To me they’re duties that I’m doing independently and that I’m doing relatively well in without Epilepsy getting in the way. On your good days it’s all worthwhile and on your down days you’re disappointed at the prospect that these same jobs will have to wait till the following day.
For those reading this may understand and for the remainder of you; you may question why I’ve listed this tonight. Maybe it’s because some things that others take for granted are deemed as mini victories in the eyes of someone suffering from a long term medical condition.
To me accomplishing small things such as those listed above is proving to myself that although I may never know when an episode will occur that I’m strong enough to get by. Accomplishing those things also mean that I feel free, normal and just the person that I want to be, as you all want to be within yourselves.
Over the past few days I’ve seen others have the odd struggle with their condition however their strength and determination to cope irrespective of the episodes they’re having makes me want to wrap my arms round them, give them a cuddle and tell them everything’s ok however I know that those are the people who keep me going, who keep me determined and in true advocate style show the world what they’re made of.
On Wednesday I went to see my counsellor and explained what happened two days previous. Upon contact with her I could feel myself for once smiling over the prospect that although I have something I’ve wanted rid of for so long that everyone deserves a chance. Everyone is entitled to that element of happiness and irrespective of how hard it is to get there we all deserve to be happy in more ways than one.
Whilst discussing my current situation we both sat there and drew the same conclusion. Epilepsy shouldn’t be about doom and gloom, seizures and medication it should be about acknowledging the condition you have, understanding that in times of struggle you’re a person who copes extremely well and are serving a purpose within the epilepsy community because you’re experiences help others.

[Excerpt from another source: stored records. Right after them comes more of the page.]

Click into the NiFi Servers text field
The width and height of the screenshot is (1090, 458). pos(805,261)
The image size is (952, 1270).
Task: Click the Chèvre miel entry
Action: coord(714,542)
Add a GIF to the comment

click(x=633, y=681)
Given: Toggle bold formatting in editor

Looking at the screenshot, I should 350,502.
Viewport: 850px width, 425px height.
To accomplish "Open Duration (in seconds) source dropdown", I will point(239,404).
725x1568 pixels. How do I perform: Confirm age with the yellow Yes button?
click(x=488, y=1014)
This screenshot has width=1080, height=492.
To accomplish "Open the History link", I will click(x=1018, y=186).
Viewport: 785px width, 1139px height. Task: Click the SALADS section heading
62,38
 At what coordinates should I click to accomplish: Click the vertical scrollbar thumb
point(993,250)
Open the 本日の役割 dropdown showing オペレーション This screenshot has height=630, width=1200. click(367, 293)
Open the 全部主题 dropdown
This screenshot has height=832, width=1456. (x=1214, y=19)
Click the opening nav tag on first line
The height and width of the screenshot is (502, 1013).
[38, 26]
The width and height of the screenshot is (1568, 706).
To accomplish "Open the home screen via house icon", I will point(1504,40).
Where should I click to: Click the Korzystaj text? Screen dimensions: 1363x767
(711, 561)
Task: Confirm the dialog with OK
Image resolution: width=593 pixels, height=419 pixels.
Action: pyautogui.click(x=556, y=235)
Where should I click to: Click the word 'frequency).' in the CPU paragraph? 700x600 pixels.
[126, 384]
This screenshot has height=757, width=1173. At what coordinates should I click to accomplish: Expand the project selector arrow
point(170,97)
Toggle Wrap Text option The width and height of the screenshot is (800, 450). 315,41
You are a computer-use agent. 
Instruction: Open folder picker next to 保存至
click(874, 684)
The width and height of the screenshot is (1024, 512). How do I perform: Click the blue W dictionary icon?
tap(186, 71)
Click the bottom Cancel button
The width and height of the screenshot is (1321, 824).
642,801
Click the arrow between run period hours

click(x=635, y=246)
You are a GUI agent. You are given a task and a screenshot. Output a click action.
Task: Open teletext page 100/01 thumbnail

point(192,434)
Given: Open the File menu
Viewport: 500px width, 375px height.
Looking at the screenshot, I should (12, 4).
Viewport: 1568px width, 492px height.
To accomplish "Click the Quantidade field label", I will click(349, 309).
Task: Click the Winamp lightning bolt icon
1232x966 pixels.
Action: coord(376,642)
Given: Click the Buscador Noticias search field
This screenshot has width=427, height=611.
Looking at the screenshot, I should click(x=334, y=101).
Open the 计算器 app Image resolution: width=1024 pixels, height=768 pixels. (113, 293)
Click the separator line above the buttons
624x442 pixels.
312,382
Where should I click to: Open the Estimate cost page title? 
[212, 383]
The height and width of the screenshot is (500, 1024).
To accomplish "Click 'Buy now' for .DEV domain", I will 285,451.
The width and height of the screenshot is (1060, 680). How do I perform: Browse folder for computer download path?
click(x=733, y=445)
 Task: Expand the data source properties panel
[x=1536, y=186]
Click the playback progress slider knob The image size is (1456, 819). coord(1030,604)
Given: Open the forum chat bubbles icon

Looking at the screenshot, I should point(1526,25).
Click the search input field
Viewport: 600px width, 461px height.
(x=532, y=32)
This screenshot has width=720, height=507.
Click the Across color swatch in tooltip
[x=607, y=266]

The fact that we come together as a community is a force to be reckoned with and to be brutally honest the people I’ve had the pleasure of speaking to have given me that incentive to carry on writing and are giving me that support that I’ve craved for so long from people “outside of the box” i.e. outside of friends and family who maybe don’t fully understand our situation.
I’ve never understood Epilepsy until now. To this day I’m still learning. There’s never a day that passes by when it’s not on my mind however I’m starting to come to terms with the fact that it isn’t going anywhere in a hurry and by gosh I wouldn’t allow it to be the end because I know how difficult it is to get to a reasonably happy place.
After years of talking, arguing and disagreeing with the ones I love I’m starting to realise that I’m trying my best right now. I’m never going to please everyone all of the time but why do I want to?
The shakes may never leave me, the seizures hopefully won’t return however if they do I can give myself that pat on the back and say that it was good while it lasted. There’s people in a worse situation than me therefore I should be proud of myself.
As for the remainder of my week, let’s summarise:
Family- The usual love spending time with family. Both my husband and Benny (the cat) are breaking the bank and eating me out of house and home.
Exercise- 3 times this week. Not bad, room for improvement. Jeans are feeling looser.
Food- Chocolate is still in my life, I’m not even going to try and cut it out because it always bats it’s lashes at me and I succumb to eating it. Otherwise my cooking skills are improving!
Anything else: Not really. Just smiling like never before! 🙂
To conclude today’s post. This isn’t the end by any stretch of the imagination. Look deep into yourself and see what you’re currently achieving. By doing this this may allow you to move forward and sustain that positive factor. Everyone goes through difficult times however the not so difficult makes us appreciate the good days therefore put this into practice, crack a smile and just be you.